Never mind the fact McCain isn’t part of the Senate Banking Committee and isn’t part of the Senate leadership. Only he—the original maverick–could come to the rescue. Nobody asked for him, but McCain invited himself anyway.
With less than 45 days from the election EVERY DECISION made by a campaign at this juncture has political considerations. Anyone who thinks differently doesn’t know jack about politics.
The notion that 48 senators were sitting around in Washington paralyzed by indecision waiting for “the original Maverick” to come riding to their rescue and using his well-know bipartisan powers hammer out an agreement that will satisfy everyone and bring joy and happiness to us all is pure nonsense. This is a guy who admitted he doesn’t know much about the economy. What the hell was he going to bring to the table that’s not already there?
The Senate Minority Leader’s last name is “McConnell,” not “McCain.” Senators are a notoriously independent group and I seriously doubt any of them (except Joe Lieberman and Lindsay Graham) are sitting around, chewing their fingernails, waiting for a sign–a light to come down from the heavens, or a crack of thunder and a whoosh of air heralding the arrival of St. John the Maverick.
There was nothing remotely honest about McCain’s grandstanding move to duck the debate. He played games with a clear and cold political calculation and it blew up in his face.
It was both gutless and cynical. Two words I never thought I’d associate with John McCain.
“Leadership” has nothing to do with looking grimly serious while the cameras are on. It’s “leadership” when the cameras are off and you get the deal done. McCain flubbed it spectacularly. All Obama had to do was sit back and watch him fall.
Leadership isn’t presuming you know more about the problem than anyone else or that everyone is waiting around with bated breath for your suggestions.
Leadership is also knowing when you can’t have the answer because you don’t even understand the problem.
Leadership is having the intelligence to know when you’re leading by example and not simply posturing for the camera.
Despite what his monstrous ego and his slavish followers presume erroneously, McCain does not have the power to compel the passage or rejection of legislation based on his force of will.

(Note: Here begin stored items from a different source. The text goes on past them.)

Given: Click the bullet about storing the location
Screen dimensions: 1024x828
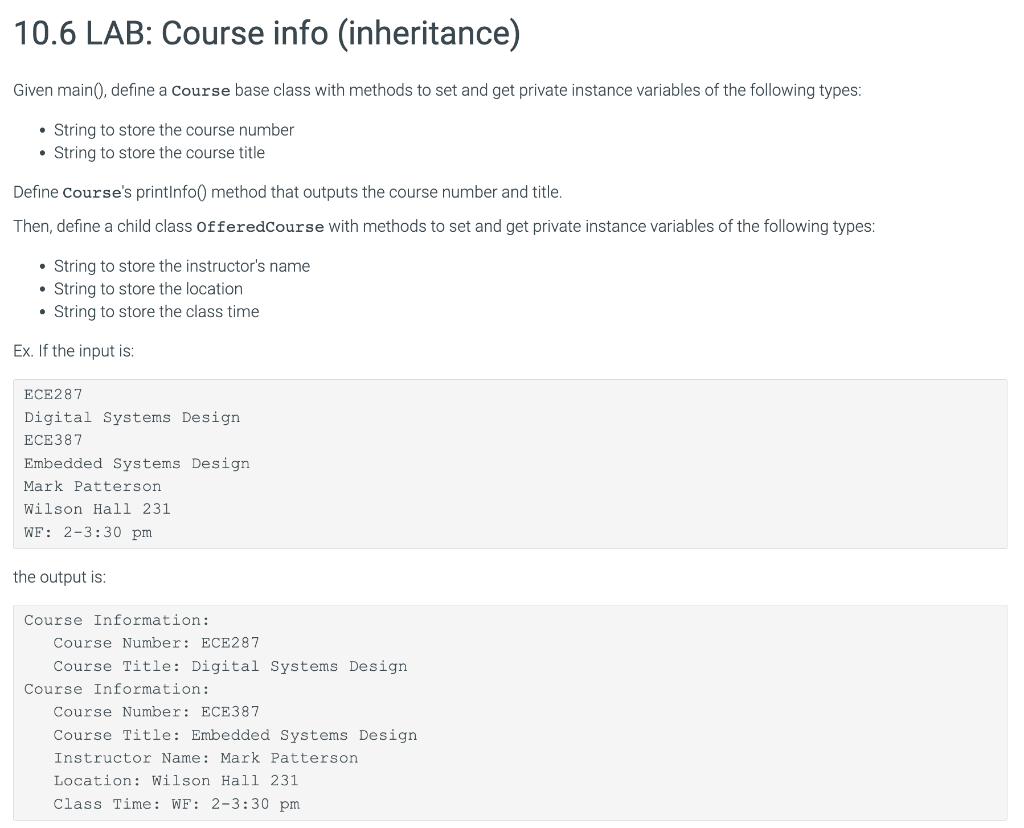Looking at the screenshot, I should tap(148, 289).
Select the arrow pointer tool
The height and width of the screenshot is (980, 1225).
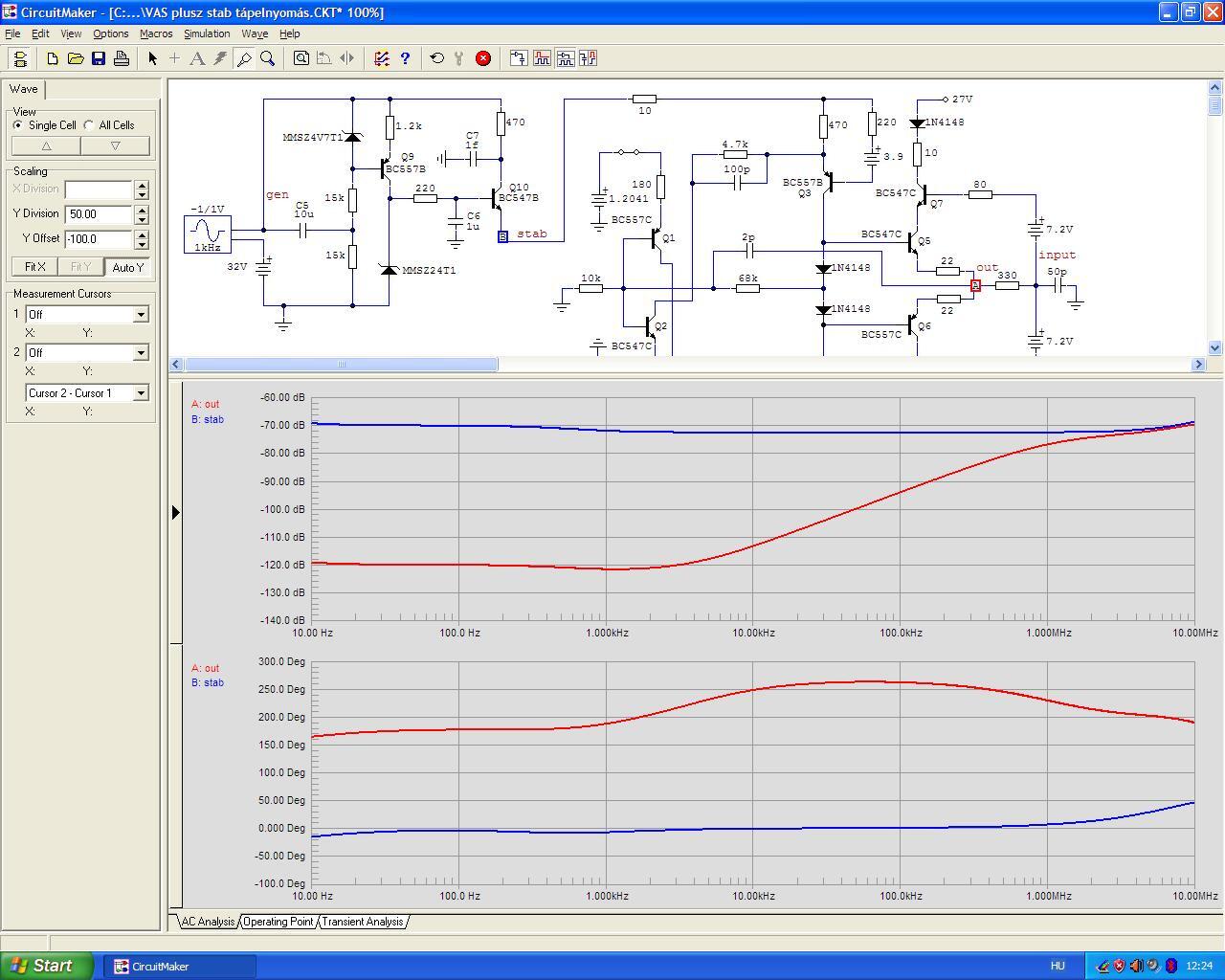tap(152, 58)

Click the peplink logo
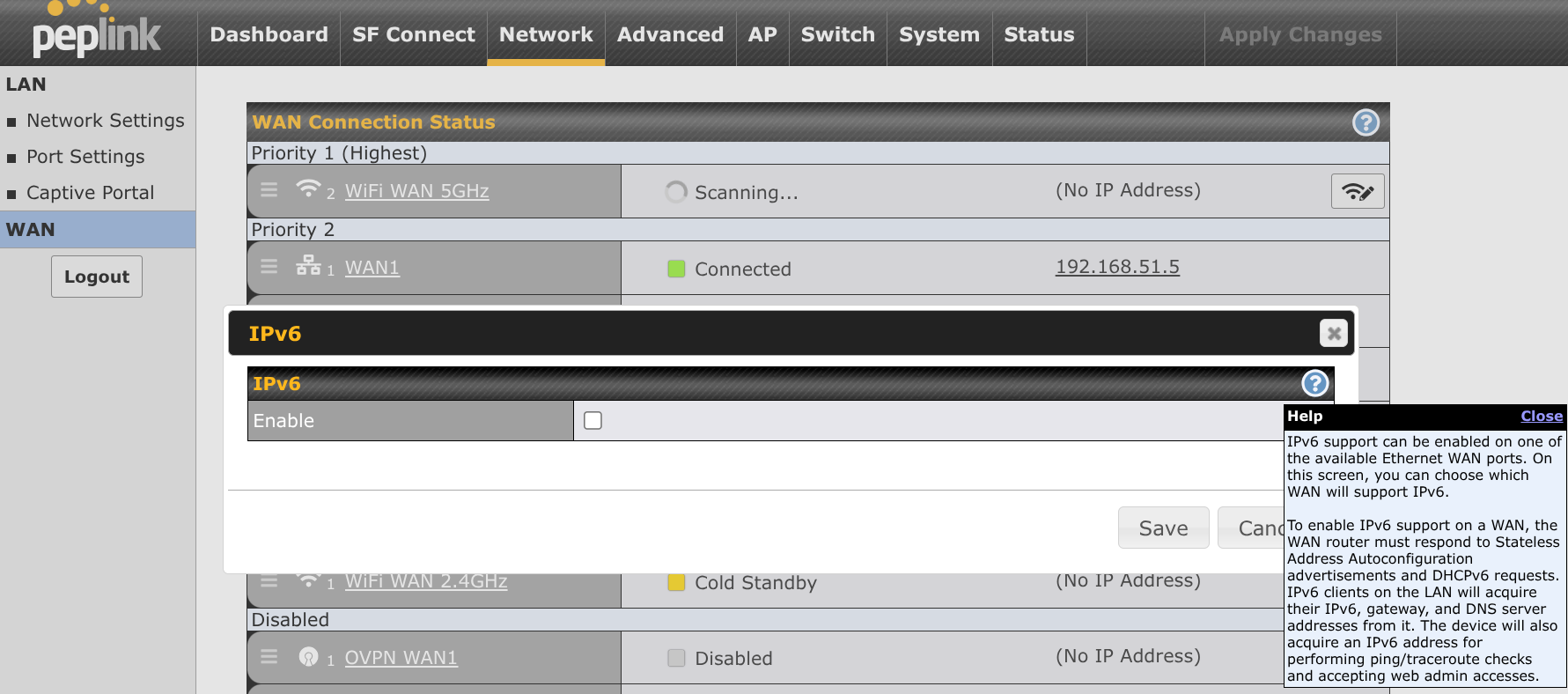(96, 33)
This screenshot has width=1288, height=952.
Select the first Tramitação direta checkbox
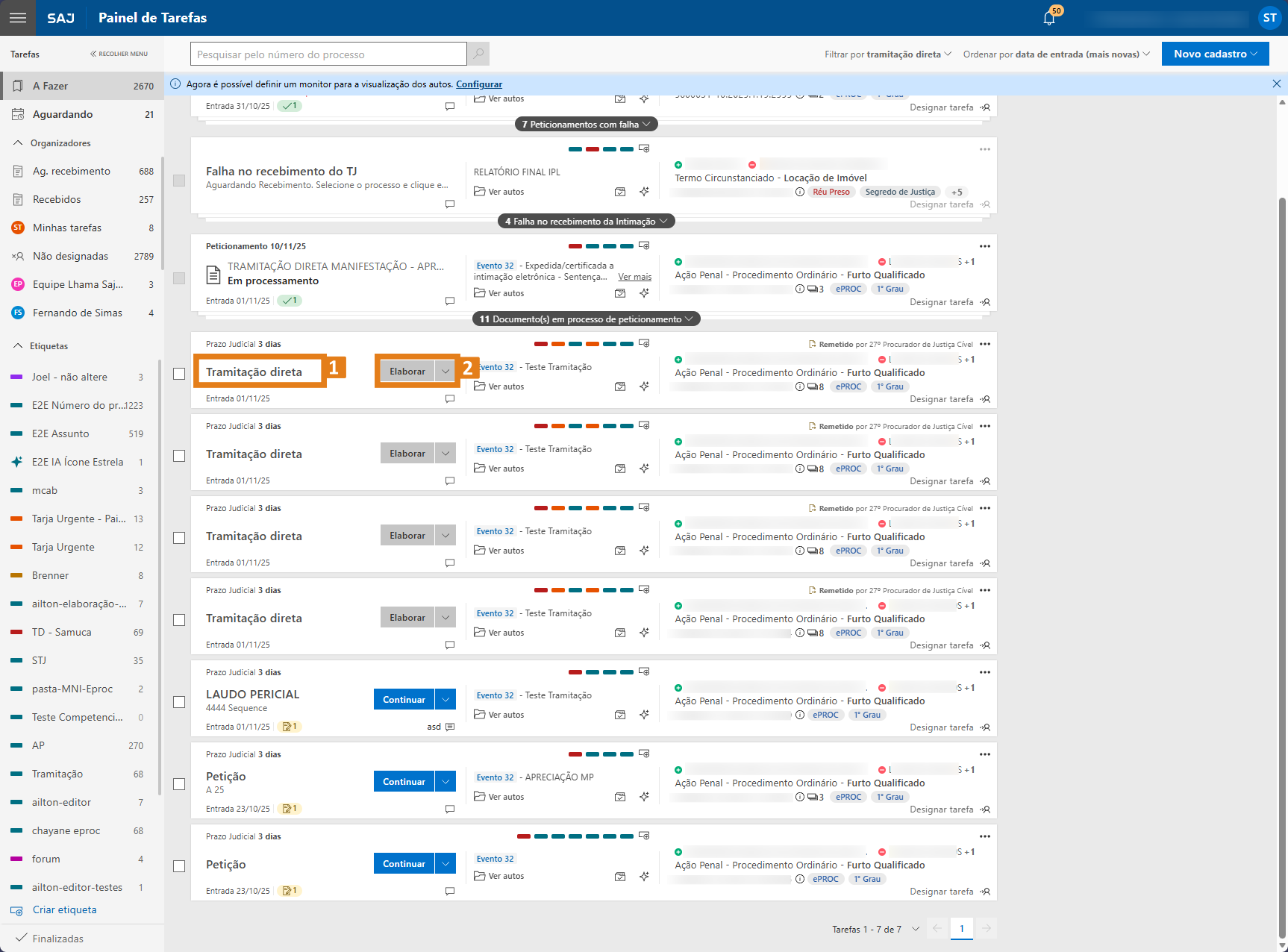(x=179, y=374)
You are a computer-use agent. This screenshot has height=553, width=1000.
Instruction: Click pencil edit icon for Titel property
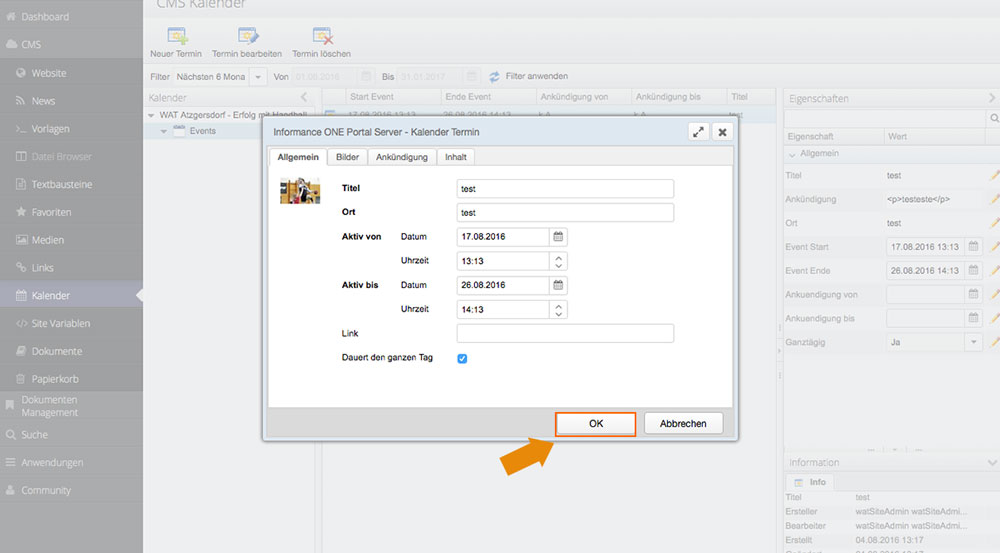(x=994, y=175)
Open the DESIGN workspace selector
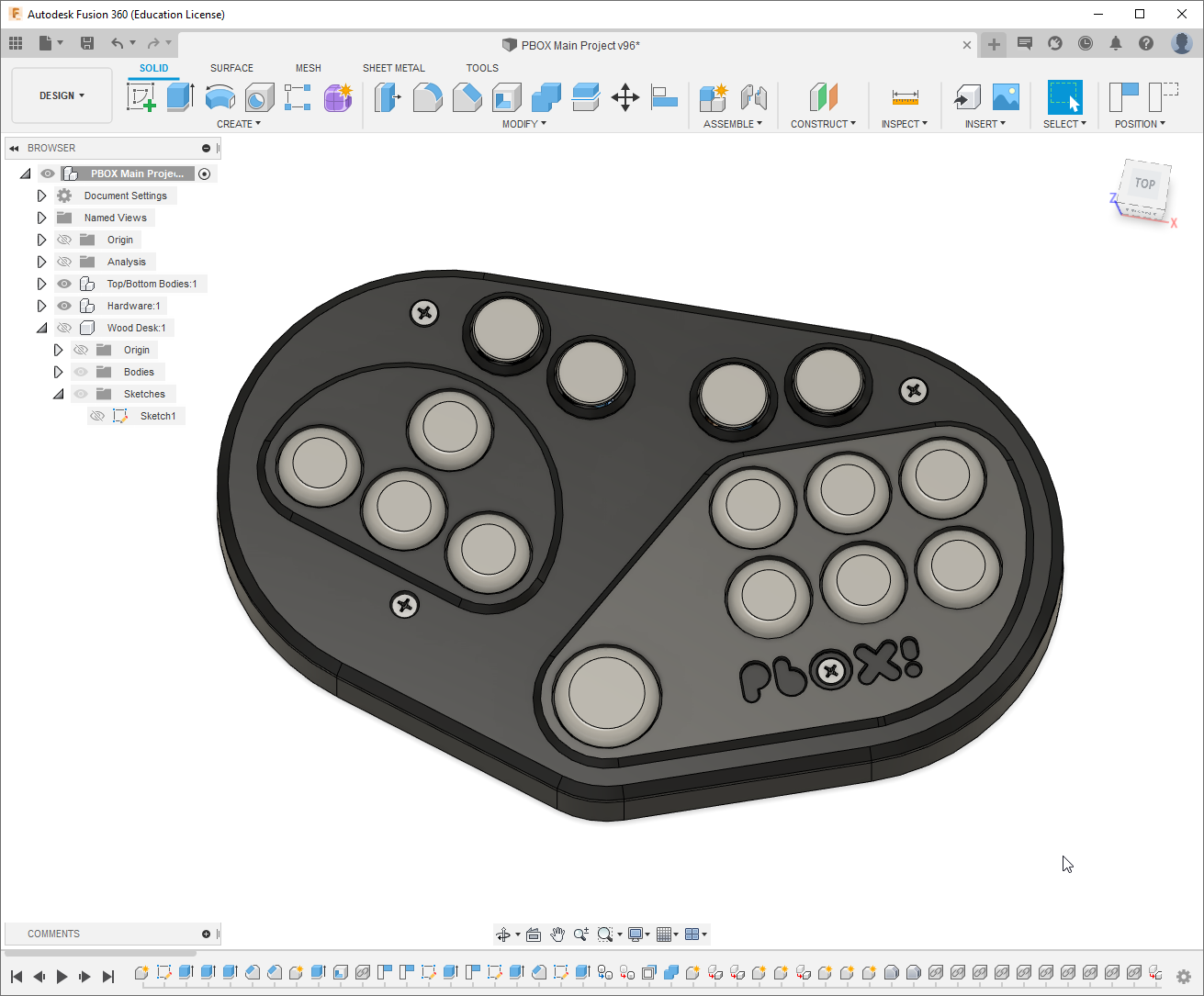The height and width of the screenshot is (996, 1204). (61, 95)
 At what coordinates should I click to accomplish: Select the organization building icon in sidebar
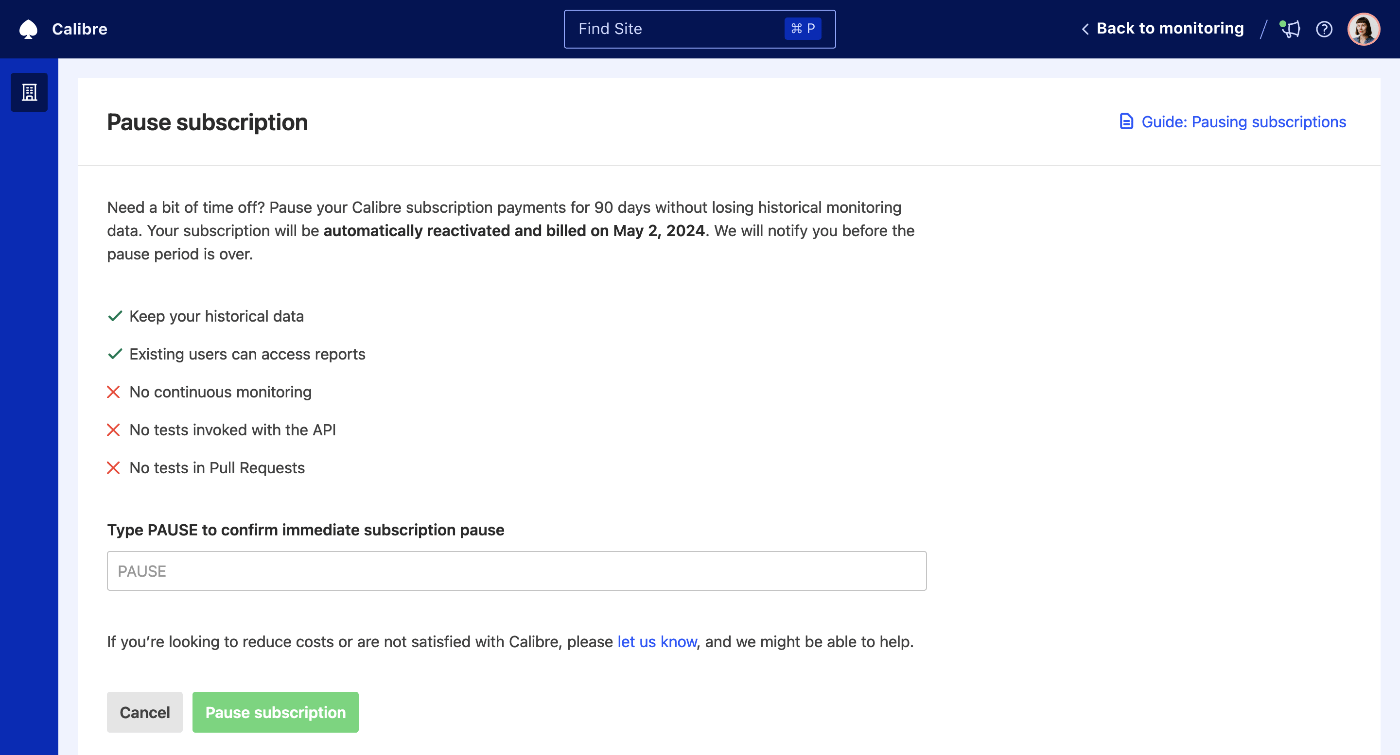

He’s a spectator who thinks because he’s got a front row seat it means he should coach the game.
Obama, unlike the extremely presumptuous and supremely arrogant McCain, knows when the greater wisdom is in observing and playing your part instead of screaming, “I’m here to save to day,” swoop in, accomplish absolutely nothing except to get his picture taken and shift the focus from hammering out the details of a extremely tricky piece of legislation to one man’s insatiable lust for the spotlight.
Obama knows he is A senator. McCain thinks he is THE senator.
Leadership also requires a certain amount of humility and McCain is a total stranger to the quality.